The Government faces fresh allegations that it failed to act on an intercepted order from Colonel Muammar Gaddafi to open fire on demonstrators at a London protest where a policewoman was murdered.
An order by the then Libyan leader to “cover the streets of London with blood” was allegedly intercepted and translated by intelligence services the night before the shooting of PC Yvonne Fletcher, but was not passed on by the Government Communications Headquarters (GCHQ) listening post at Cheltenham until after the murder, The Times reported last night.
PC Fletcher, 25, was shot as she monitored a demonstration by anti-Gaddafi students outside the Libyan embassy in St James's Square in April 1984.
A colleague who was at PC Fletcher’s side as she lay dying told the newspaper that he intended to mount legal action against the Government over its alleged failings.
John Murray, an GCHQ technology officer at the time, said he was speaking publicly because Miss Fletcher’s relatives deserved “to get a handle on the truth”. “I do hold GCHQ partly responsible for Yvonne’s murder because it could have been prevented,” he said.
The shooting, which led to a 15-year-break in diplomatic relations between Britain and Libya, is the only murder of a police officer in the past 30 years to remain unsolved.

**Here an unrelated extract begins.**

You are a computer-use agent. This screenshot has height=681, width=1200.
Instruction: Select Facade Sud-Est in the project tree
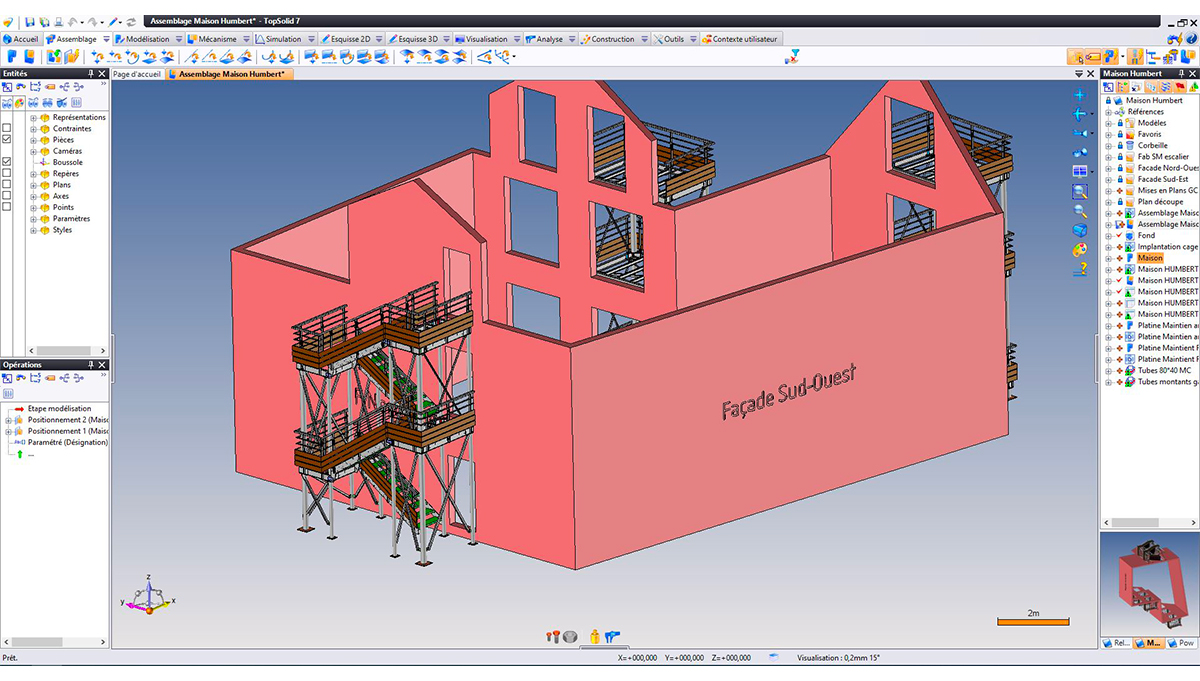pyautogui.click(x=1161, y=179)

Numerous visits to Libya by Metropolitan Police investigators during the Gaddafi era went nowhere, partly because at least two of those who directed the killing, Matouk Mohammed Matouk and Abdelgadir Mohammed Baghdadi, held key positions in the Tripoli regime.
Since the 2011 revolution, however, new avenues of inquiry have opened up, though Matouk has not been seen while Baghdadi was killed in the fall of Tripoli.
Mr Murray, 58, told The Times: “It defies belief that nothing was done at the time. It’s absolutely disgraceful. If they had seen it there’s no doubt at all that that demonstration wouldn’t have been allowed to go ahead.
“As a result of that warning that wasn’t acted on, I do hold GCHQ partly responsible for Yvonne’s murder because it could have been prevented.”
A spokesman for GCHQ told the newspaper that it did not comment on operational matters.